According to the authors, none of the prior studies have reported systematic comparisons of various genomic features from cfDNA for MCED testing.
The first CCGA substudy showed that clinical LOD is a valuable benchmark to assess classifier performance. It could enable comparison between studies, provided specificity and detection probabilities are equivalent. The study data also suggested that cTAF may be a more direct and accurate measure of the underlying tumor biology. It is a better driver of cfDNA cancer signal detection than current prognostic indicators, such as stage and cancer type.

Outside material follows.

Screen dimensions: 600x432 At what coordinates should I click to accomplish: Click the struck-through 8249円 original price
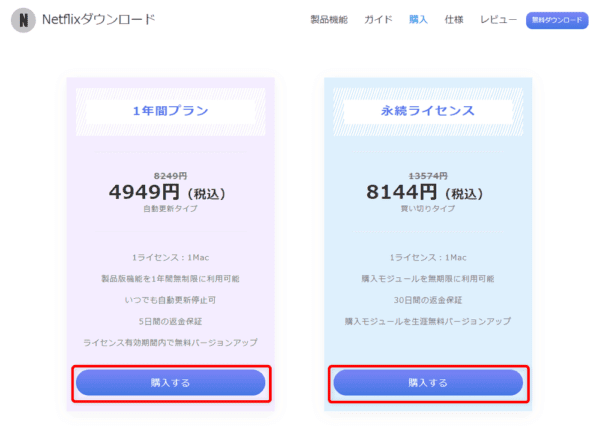pyautogui.click(x=170, y=173)
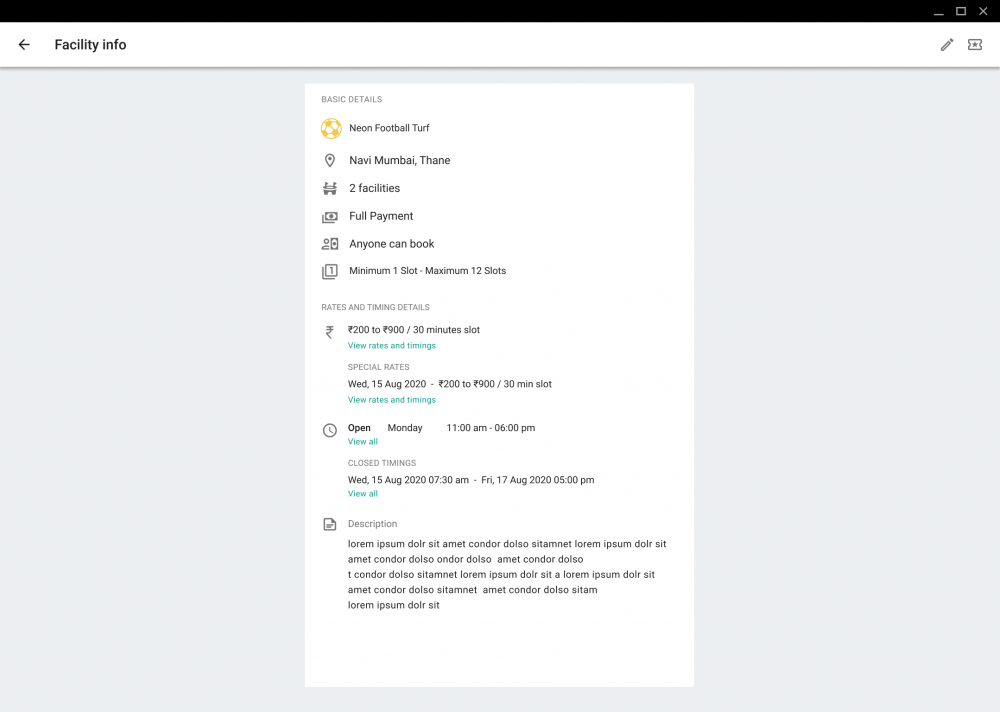Screen dimensions: 1000x712
Task: Click the Neon Football Turf logo
Action: 331,129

Thus, strategies for MCED test optimization should include efforts to improve detection at lower cTAF levels. Furthermore, WG methylation from cfDNA used in a prototype MCED test provided the best performance among the approaches characterized for cancer signal detection and CSO prediction without requiring additional sequencing to correct for WBC background.
Finally, the study results following the evaluation of the top-performing prototype tests informed the design and performance of the recently reported targeted-methylation-based cfDNA MCED test, the Galleri® MCED test. It showed marked improvements relative to all the tests evaluated in the study.